Activation of the cAMP-dependent signaling pathway downregulates the expression of interleukin-3 and granulocyte-macrophage colony-stimulating factor in activated human T lymphocytes

Abstract

Expression of cytokines by T lymphocytes is a highly balanced process, involving stimulatory and inhibitory intracellular signaling pathways. We have examined the modulating effects of the cAMP-dependent signaling pathway on the expression of interleukin-3 (IL-3) and granulocyte-macrophage colony-stimulating factor (GM-CSF) in activated human T lymphocytes. 2'-O-dibutyryl-cAMP (db-cAMP), prostaglandin E2 (PGE2), isoproterenol (ISO), and isobutyl-methyl-xantin (IBMX) costimulated with concanavalin A (Con A) or Con A plus the phorbolester phorbol myristate acetate (PMA) inhibited IL-3 and GM-CSF mRNA accumulation compared to the effects of Con A or Con A plus PMA alone.
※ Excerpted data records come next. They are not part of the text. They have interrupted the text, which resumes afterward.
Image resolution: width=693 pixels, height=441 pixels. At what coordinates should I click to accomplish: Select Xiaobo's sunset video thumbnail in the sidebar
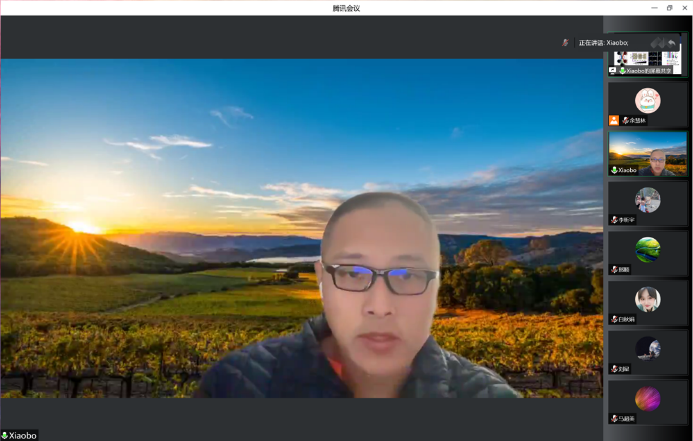tap(648, 153)
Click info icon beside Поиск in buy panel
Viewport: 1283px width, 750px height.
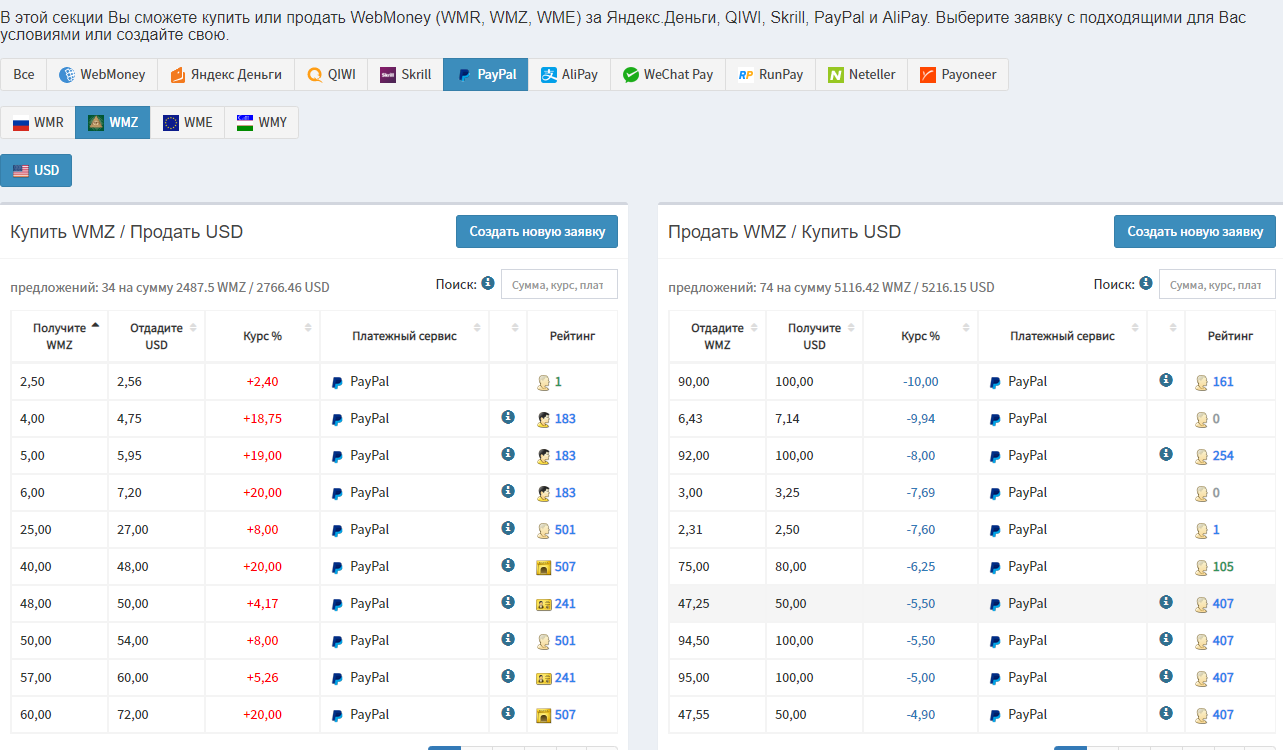point(488,284)
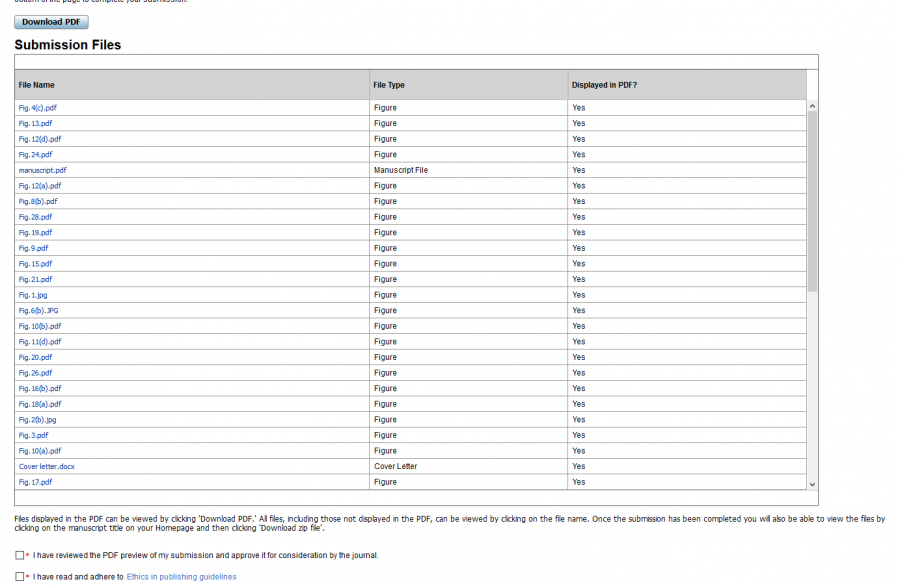Click Displayed in PDF? column header

tap(604, 85)
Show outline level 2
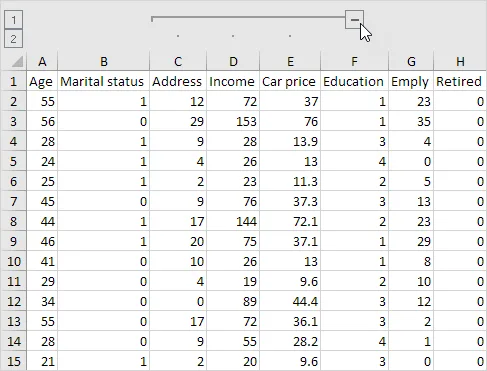The image size is (487, 371). click(x=13, y=39)
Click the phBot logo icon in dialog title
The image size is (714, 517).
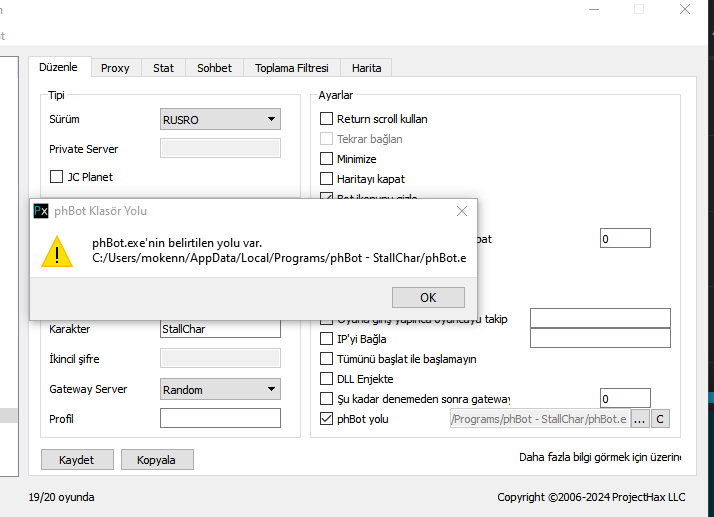pyautogui.click(x=42, y=211)
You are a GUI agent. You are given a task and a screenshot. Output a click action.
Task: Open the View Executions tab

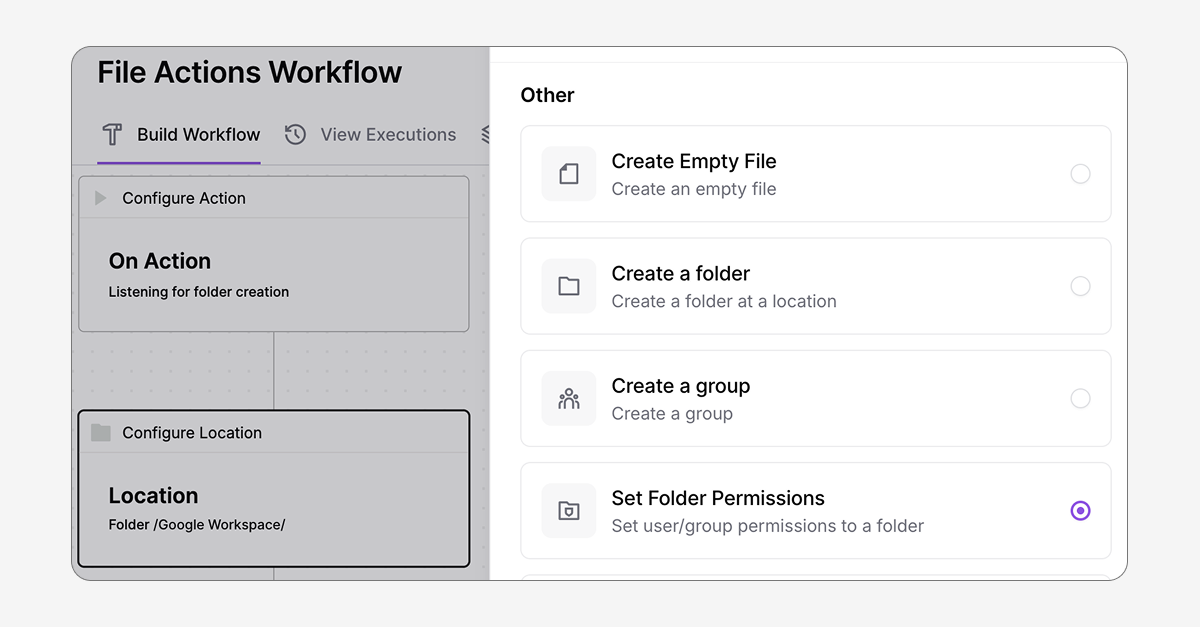click(388, 134)
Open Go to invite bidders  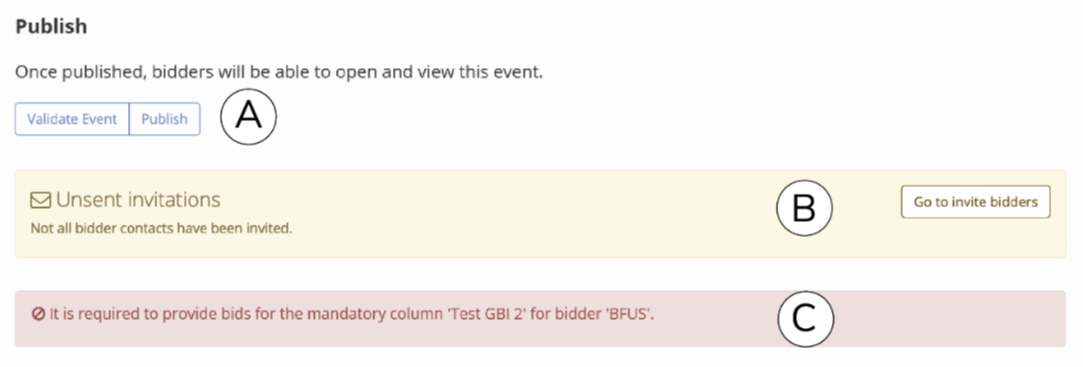[975, 202]
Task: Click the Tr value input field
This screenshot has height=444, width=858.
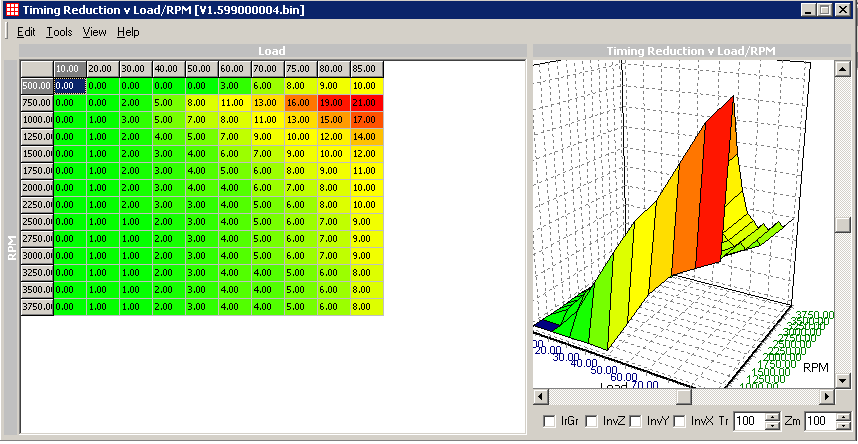Action: (x=748, y=422)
Nuclear run-on experiments revealed that the inhibitory effect of db-cAMP could partially be ascribed to a five-fold reduction in transcription rate of both the IL-3 and GM-CSF gene in the presence of Con A or Con A plus PMA. mRNA stability studies demonstrated that PMA increased the stability of both transcripts. db-cAMP did not affect the stability of IL-3 and GM-CSF mRNAs in Con A activated cells. In contrast, in Con A plus PMA activated cells, db-cAMP significantly reduced the half-life of both transcripts: IL-3 >240 minutes vs. 90 minutes and GM-CSF 90 minutes vs. 60 minutes. Finally, in accordance with the mRNA data, db-cAMP, PGE2, and ISO reduced the secretion of IL-3 and GM-CSF protein in Con A and Con A plus PMA activated cells. In conclusion, these data demonstrate that the protein kinase A (PKA)-dependent signaling pathway is an important regulatory mechanism in controlling IL-3 and GM-CSF gene expression in activated human T lymphocytes.